オペラ、コンサートを中心に、日々の感想を記します。

古代エジプト展

2021年05月11日 | 美術
 東京都に緊急事態宣言が出される前のことだが、用事があって渋谷に出たついでに、「古代エジプト展」に寄った。平日の午前中だったにもかかわらず、意外に混んでいた(感覚的には夕方のスーパーマーケットくらいか)。その後、緊急事態宣言が発令され、同展は休止になった。緊急事態宣言は5月11日の期限後も延長された。延長後は、オペラやコンサートは観客の50パーセント規制を条件に開催を認められたが、美術館と博物館は休館要請が継続されている(※)。それについて思うことはあるが、わたしの出る幕ではないので、書くのは止めよう。

 それよりも同展の感想を書いておきたい。圧巻だったのは、何体ものミイラの棺(ひつぎ)を立てて並べたコーナーだ。ミイラの棺がどんなものかは、上掲(↑)のチラシの通りだが、会場でこれらの棺と向き合っていると、横に寝かせた棺を上から見るのとはちがって、なんともいえない存在感があった。
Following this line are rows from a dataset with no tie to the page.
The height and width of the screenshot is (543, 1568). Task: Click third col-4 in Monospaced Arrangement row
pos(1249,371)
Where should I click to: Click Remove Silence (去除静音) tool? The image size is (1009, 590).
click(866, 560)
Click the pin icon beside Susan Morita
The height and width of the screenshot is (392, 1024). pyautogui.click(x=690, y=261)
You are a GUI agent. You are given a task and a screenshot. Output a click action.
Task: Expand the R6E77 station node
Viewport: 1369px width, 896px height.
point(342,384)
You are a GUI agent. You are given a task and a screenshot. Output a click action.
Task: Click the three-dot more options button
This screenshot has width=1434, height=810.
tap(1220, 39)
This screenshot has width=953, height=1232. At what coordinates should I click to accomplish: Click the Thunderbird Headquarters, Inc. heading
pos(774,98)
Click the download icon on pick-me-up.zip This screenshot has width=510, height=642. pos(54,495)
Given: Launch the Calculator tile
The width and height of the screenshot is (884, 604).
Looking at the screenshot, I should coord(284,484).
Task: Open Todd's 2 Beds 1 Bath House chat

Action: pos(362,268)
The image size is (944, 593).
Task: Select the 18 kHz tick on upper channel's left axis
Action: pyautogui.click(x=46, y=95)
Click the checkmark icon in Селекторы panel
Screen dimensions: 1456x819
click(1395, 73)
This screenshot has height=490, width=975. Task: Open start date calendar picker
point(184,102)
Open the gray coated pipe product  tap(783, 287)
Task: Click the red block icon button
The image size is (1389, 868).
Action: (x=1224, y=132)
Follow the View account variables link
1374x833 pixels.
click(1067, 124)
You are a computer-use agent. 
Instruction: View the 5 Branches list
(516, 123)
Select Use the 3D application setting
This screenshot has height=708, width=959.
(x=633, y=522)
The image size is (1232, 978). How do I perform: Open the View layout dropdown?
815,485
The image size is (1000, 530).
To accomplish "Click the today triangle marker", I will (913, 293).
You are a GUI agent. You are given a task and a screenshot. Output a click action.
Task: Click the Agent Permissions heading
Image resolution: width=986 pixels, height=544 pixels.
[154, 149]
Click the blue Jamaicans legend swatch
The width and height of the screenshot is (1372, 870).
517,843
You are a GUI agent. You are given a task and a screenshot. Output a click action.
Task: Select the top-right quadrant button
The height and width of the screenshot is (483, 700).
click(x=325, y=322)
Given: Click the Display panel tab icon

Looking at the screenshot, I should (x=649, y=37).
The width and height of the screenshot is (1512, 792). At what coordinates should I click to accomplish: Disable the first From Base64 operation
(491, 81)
 チラシの中央の大きな棺は「ホルの外棺」。紀元前722~655年頃のものだ。その左は「アメンヘテプの内棺」。紀元前1190~944年頃のもの。胴体に描かれた図像が、ホルの場合は平面的に描かれているのにたいして、アメンヘテプの場合は微かに浮き上がっている。左端は「アメンヘテプのミイラ覆い」。この図像も浮き上がっている。アメンヘテプの「ミイラ覆い」と「内棺」は、同展でわたしが一番美しいと感じたものだ。

 中央の「ホルの外棺」の右は「パネシィの外棺」。紀元前943~745年頃のものだ。黒一色である点が特徴だ。会場の解説によると、黒は「肥沃な大地」を表すらしい。その右は「コンスウヘテプのミイラ覆い」。紀元前1190~944年頃のもの。アメンヘテプの「ミイラ覆い」そして「内棺」と同時代なので、様式的な共通性を感じる。

 どの棺も木製だ。いまから約3000年前に作られたものだが、意外にもつようだ。人間の顔とか、アイラインの化粧とかは、現代と変わらない。死生観は当時といまとではだいぶちがうだろうが、それをいったら、死生観はいまでも地域や信仰によって多様なので、死生観のちがいなど何ほどのものか、という気もする。そう考えると、約3000年という年月は長いのか短いのか、よくわからない。人類の歴史というスパンで考えると、約3000年はあっという間だろう。そんな感覚を実感できたことが、本展の一番の収穫だった。

 チラシには載っていないが、「ハイトエムハトの棺」(紀元前722~332年頃のもの)というものがあった。その棺は小首をかしげている。ほかの棺が首をまっすぐ立てているのと比べて、柔和な感じがする。体型はふくよかで、色は白い。ほかの棺よりも時代が下がっているので、人々の意識が変わってきたのだろうか。
(2021.4.19.BUNKAMURAザ・ミュージアム)

(※)各美術館・博物館の5月12日以降の対応は分かれているようだ。本展は、休館を継続するのか、再開するのか、まだ発表されていない(5月11日午前10時現在)。